● **Текст для чтения**:
◆ ◆ ◆

Читаем Неизвестный Пири полностью

О Куке можно говорить и говорить. Он решил спать в своем спальном мешке из оленьего меха на улице. Автор книги, без труда мысленно ставя себя на место Кука, сделал бы так же. Небо в ясную погоду словно притягивает, чувство единения с природой наполняет покоем.

Кук изучал природу человека в самом широком смысле слова. Вот превосходные рассуждения доктора: «У нас был большой запас великолепных журналов нашего времени. Это были ежемесячные издания, и хотя прошел год с даты их выпуска, для нас они были самыми свежими новостями. Я уже давно заметил, что по мере того, как мы становились все дальше и дальше от источника информации, разнообразие тем наших разговоров постепенно сужалось….Теперь, когда все внешние источники интеллектуального насыщения отсутствовали, часто повторяемые истории, шутки и сентенции стали раздражать, и желание общаться практически свелось к нулю. Отвлеченные идеи, содержащиеся в журналах, послужили мне инструментом исследования на тему, что же может быть источником мыслей… По сути, посредством пересказывания мыслей из журналов, к всеобщему удовлетворению, было показано, что разум всего лишь перерабатывает впечатления, поступающие извне… Каждый, кто имеет широкие познания в психологии, пройдя через полярную ночь, станет твердым сторонником бихевиоризма с его идеей об основополагающем влиянии на мышление внешних впечатлений».

◆ ◆ ◆

● **Раздел данных**:
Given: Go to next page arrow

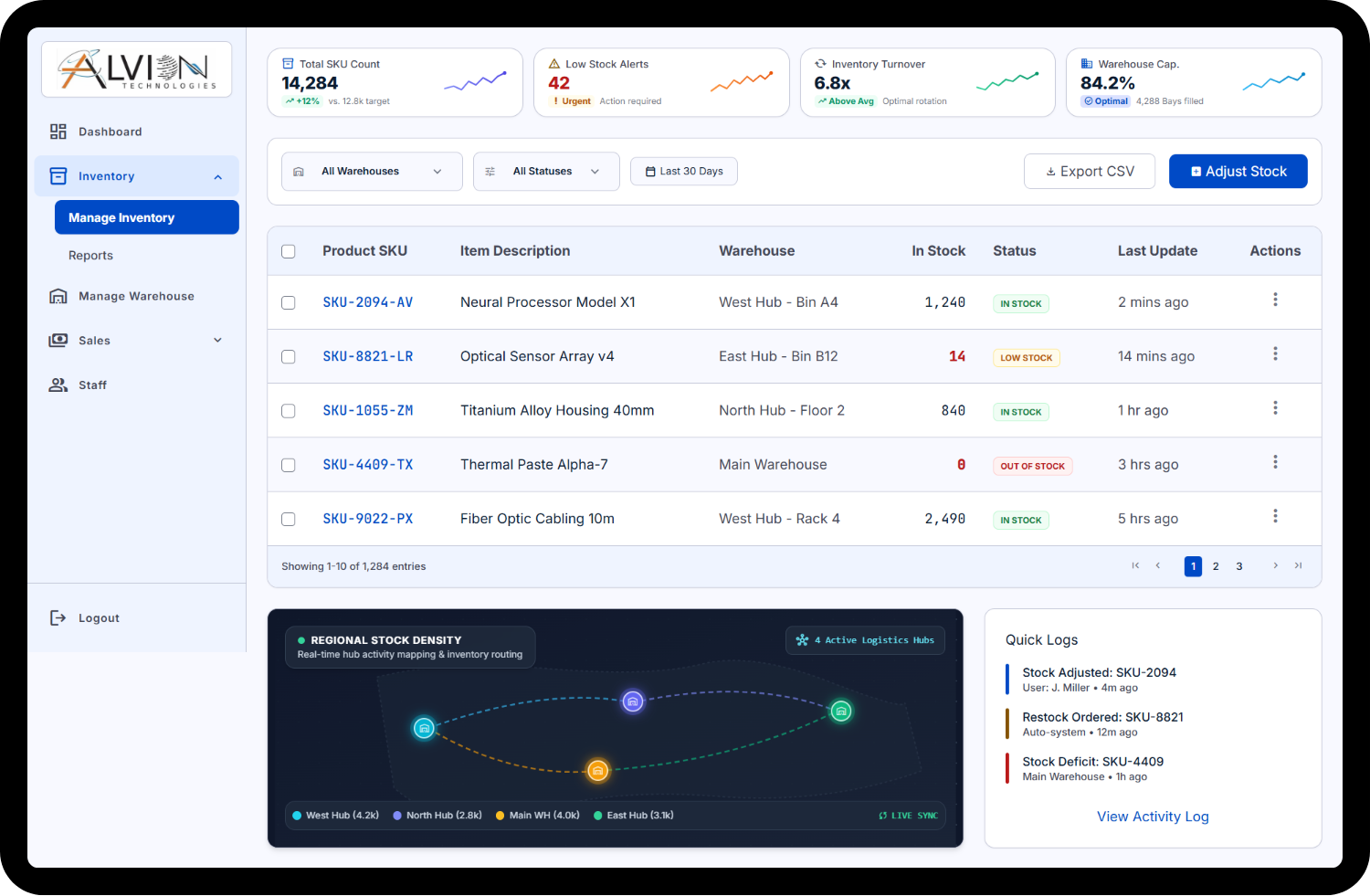Looking at the screenshot, I should click(1275, 566).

◆ ◆ ◆

● **Что нужно сделать**:
1 > Из какого меха был спальный мешок, в котором Кук решил спать на улице, согласно отрывку о Куке?
2 > Пожалуйста, продолжите отрывок о Куке после его последнего предложения.

● **Письменные ответы**:
1 > Из оленьего меха.

2 >
В отличие от Аструпа и Кука, Джибсон тяготился тяжелой арктической работой, условиями зимовки, да и компанией. В экспедицию его пригласили на должность заместителя начальника, но Пири быстро разочаровался в атлете. Претензии начальника к Джибсону – самые неприятные из тех, которые могут быть адресованы члену полярного отряда:

…легкомысленность и очевидное отсутствие самого понятия ответственности.

…либо лень, либо трусость отвращает его от путешествия на ледник…

Джибсон чувствовал отношение Пири и, конечно, не соглашался с его оценками. Брайс пишет: «В своем дневнике Джибсон стал называть Пири не иначе как “инвалид”, а миссис Пири, которая не переставала всем рассказывать о достоинствах мужа, – “обузой”. “Все мои думы сейчас занимает одна мысль – это неуместность женщин в арктических регионах. Неважно, кто они и что собой представляют”».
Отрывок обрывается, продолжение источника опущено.